Гасьярд взял с подноса бокал, слуга предложил другой Иррис, и она тоже взяла его, чтобы чем-то занять руки.
Где же Альберт?
— Выпьем за будущее понимание и за то, чтобы всё для всех сложилось удачно, — Гасьярд чуть поднял свой бокал и улыбнулся.
— Конечно, — ответила она, и хрустальные края бокалов ударились друг о друга, чуть звякнув.
Ей хотелось, чтобы он быстрее ушёл, и она пригубила вино.
Вино было вкусным. И она сделал ещё глоток. А потом ещё.
Это как раз, то, что нужно, чтобы унять сердцебиение и успокоиться перед предстоящим разговором.

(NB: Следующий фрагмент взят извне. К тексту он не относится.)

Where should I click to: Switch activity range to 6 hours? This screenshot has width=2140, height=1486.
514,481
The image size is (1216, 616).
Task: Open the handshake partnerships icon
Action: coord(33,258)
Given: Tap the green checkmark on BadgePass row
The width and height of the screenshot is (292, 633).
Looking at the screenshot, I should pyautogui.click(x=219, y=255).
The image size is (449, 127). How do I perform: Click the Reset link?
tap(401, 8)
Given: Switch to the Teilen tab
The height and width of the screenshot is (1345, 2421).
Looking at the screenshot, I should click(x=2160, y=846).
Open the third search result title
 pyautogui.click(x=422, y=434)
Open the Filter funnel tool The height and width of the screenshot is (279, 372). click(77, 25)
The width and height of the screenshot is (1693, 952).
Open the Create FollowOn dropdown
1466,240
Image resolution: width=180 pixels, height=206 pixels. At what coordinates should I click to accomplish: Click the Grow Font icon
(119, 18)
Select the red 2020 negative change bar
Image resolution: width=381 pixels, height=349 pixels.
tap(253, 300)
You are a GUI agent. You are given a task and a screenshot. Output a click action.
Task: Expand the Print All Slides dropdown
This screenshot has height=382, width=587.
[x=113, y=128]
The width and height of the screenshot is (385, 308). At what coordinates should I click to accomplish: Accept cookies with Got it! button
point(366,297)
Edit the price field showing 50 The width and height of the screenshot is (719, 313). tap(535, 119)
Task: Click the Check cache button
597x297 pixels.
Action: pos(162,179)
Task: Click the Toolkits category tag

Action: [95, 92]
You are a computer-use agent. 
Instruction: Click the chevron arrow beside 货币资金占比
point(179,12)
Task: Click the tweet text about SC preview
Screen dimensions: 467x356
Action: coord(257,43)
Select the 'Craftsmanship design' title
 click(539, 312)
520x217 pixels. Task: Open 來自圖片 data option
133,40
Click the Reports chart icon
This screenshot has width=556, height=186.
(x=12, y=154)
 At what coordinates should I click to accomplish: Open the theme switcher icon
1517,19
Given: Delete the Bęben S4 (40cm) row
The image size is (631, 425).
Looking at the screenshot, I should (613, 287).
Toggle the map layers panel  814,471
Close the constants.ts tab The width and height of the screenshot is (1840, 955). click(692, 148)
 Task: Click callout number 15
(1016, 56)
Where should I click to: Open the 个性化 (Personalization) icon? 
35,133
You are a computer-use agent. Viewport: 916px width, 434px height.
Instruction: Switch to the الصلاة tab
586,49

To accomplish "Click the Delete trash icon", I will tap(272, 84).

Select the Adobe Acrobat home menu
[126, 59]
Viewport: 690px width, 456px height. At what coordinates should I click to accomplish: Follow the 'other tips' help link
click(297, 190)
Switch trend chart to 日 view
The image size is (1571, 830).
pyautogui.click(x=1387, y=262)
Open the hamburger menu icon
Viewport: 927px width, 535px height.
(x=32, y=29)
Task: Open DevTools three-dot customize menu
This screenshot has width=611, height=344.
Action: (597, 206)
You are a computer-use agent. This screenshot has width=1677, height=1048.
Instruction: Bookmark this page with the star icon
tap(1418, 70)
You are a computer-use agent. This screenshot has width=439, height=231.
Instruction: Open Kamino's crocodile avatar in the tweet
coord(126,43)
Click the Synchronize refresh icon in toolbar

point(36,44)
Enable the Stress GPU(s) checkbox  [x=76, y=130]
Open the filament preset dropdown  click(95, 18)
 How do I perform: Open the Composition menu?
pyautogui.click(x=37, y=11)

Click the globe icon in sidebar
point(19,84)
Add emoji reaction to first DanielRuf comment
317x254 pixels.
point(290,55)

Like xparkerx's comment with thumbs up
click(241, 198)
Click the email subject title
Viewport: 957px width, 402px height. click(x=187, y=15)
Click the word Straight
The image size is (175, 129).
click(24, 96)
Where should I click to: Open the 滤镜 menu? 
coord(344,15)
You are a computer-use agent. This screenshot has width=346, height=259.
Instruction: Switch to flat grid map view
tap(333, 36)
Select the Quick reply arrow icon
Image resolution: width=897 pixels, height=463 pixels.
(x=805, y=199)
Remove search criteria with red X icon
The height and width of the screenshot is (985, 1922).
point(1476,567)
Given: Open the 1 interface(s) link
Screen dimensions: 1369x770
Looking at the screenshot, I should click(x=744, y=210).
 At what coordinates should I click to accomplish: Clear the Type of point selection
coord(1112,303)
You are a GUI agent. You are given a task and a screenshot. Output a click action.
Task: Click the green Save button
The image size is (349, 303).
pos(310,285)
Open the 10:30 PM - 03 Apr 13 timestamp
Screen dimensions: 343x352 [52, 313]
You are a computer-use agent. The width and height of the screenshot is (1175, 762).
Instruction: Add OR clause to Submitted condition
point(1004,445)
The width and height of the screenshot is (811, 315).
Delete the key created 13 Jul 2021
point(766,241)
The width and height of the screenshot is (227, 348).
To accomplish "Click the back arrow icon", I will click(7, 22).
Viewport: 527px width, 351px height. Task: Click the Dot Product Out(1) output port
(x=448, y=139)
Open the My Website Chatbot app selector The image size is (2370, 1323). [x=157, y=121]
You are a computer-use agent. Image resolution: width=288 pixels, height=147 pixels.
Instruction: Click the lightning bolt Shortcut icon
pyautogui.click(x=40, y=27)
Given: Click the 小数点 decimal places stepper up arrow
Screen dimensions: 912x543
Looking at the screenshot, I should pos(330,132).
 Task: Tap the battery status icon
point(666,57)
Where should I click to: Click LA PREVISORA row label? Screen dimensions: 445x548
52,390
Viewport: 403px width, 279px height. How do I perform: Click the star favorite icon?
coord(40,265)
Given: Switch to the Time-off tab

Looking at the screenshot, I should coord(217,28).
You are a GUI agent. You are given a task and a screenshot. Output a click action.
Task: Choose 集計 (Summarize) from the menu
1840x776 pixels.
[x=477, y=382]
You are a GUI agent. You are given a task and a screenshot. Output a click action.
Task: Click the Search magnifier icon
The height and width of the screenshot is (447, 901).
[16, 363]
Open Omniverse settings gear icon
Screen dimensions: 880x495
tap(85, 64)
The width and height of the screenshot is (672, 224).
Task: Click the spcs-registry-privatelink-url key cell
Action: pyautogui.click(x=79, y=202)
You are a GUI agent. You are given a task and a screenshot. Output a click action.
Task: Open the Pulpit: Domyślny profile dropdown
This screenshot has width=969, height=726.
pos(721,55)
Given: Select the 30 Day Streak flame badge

Эверинн, Хейда и Себастьян появились последними, и та самая Ребекка, которую все ждали, шла между ними. Достаточно было лишь одного взгляда, чтобы понять, что эта женщина чувствует себя здесь, как дома, и что, не зная, кто она на самом деле, Иррис сразу решила бы, что она — одна из Драго. Так сильно она напоминала их всех. Красивая, надменная, с тысячей разных улыбок, и для каждого своей. Чёрные волосы перевиты жемчугом, фарфоровая кожа, голубые глаза, изящество движений — она бы затмила и Милену с Таиссой, но была слишком умна для этого. Едва вошла — обняла каждую из сестёр и рассыпалась в комплиментах их красоте, уму и чудесной обстановке дома.
Праздник лицемерия…
Эверинн представила ей Иррис как невесту Себастьяна. И Ребекка одарила её таким же пышным букетом комплиментов, но острый взгляд успел охватить её всю с ног до головы.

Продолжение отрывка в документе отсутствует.